_RECORDS SUPPLIED_
——
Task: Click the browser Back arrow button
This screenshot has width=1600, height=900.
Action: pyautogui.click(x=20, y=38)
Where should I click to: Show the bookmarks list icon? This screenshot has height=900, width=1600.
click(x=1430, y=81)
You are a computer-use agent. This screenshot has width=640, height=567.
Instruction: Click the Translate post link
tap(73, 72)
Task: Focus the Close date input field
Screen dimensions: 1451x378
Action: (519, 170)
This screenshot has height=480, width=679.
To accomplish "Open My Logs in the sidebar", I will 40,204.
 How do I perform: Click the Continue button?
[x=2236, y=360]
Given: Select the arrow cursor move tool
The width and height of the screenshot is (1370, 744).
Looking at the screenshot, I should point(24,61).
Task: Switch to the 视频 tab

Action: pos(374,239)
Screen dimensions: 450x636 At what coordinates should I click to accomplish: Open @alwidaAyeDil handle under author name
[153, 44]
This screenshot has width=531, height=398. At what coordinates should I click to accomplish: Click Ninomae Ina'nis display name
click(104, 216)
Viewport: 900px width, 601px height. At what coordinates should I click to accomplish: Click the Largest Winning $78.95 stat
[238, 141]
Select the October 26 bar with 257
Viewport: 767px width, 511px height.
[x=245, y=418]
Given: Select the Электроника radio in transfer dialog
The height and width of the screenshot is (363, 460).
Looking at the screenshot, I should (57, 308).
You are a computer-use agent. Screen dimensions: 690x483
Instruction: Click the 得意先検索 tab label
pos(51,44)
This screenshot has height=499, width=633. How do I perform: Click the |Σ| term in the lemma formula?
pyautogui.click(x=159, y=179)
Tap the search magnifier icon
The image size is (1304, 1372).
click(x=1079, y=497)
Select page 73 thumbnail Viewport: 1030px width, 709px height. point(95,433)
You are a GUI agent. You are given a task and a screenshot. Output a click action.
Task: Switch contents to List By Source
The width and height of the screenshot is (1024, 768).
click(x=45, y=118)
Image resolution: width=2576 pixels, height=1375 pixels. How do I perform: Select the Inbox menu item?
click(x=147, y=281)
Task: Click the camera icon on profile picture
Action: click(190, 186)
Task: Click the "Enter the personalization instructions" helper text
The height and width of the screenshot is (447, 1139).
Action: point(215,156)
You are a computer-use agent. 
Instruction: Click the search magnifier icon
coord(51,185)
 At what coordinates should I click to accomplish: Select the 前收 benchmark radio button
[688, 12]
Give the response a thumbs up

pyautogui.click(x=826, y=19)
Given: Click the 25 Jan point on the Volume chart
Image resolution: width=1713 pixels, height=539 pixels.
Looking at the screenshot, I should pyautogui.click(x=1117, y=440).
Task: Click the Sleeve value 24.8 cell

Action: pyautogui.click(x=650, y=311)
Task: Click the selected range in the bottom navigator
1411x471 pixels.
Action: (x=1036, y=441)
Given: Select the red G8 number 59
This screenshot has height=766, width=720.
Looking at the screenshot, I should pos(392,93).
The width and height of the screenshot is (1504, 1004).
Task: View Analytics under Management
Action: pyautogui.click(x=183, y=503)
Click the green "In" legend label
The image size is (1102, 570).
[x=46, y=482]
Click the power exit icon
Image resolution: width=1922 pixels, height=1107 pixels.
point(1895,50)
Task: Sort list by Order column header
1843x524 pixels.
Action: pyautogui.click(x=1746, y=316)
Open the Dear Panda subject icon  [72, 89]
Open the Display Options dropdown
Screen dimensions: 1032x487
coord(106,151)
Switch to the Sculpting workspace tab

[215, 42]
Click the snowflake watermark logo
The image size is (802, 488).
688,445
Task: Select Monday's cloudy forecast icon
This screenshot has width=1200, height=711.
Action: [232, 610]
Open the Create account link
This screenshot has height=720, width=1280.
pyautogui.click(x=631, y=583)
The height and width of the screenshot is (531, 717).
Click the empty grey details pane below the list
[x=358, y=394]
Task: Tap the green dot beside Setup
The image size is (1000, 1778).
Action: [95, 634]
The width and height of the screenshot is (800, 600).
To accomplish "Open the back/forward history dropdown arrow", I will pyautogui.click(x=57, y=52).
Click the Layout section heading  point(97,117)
——
_WHAT TO DO_
Write out, word for word, the lines from the one containing "This screenshot has width=1200, height=711." through the end of the records, with no other lines.

_ANSWER TO THE EXERCISE_
This screenshot has width=1200, height=711.
Action: [232, 610]
Open the Create account link
This screenshot has height=720, width=1280.
pyautogui.click(x=631, y=583)
The height and width of the screenshot is (531, 717).
Click the empty grey details pane below the list
[x=358, y=394]
Task: Tap the green dot beside Setup
The image size is (1000, 1778).
Action: [95, 634]
The width and height of the screenshot is (800, 600).
To accomplish "Open the back/forward history dropdown arrow", I will pyautogui.click(x=57, y=52).
Click the Layout section heading  point(97,117)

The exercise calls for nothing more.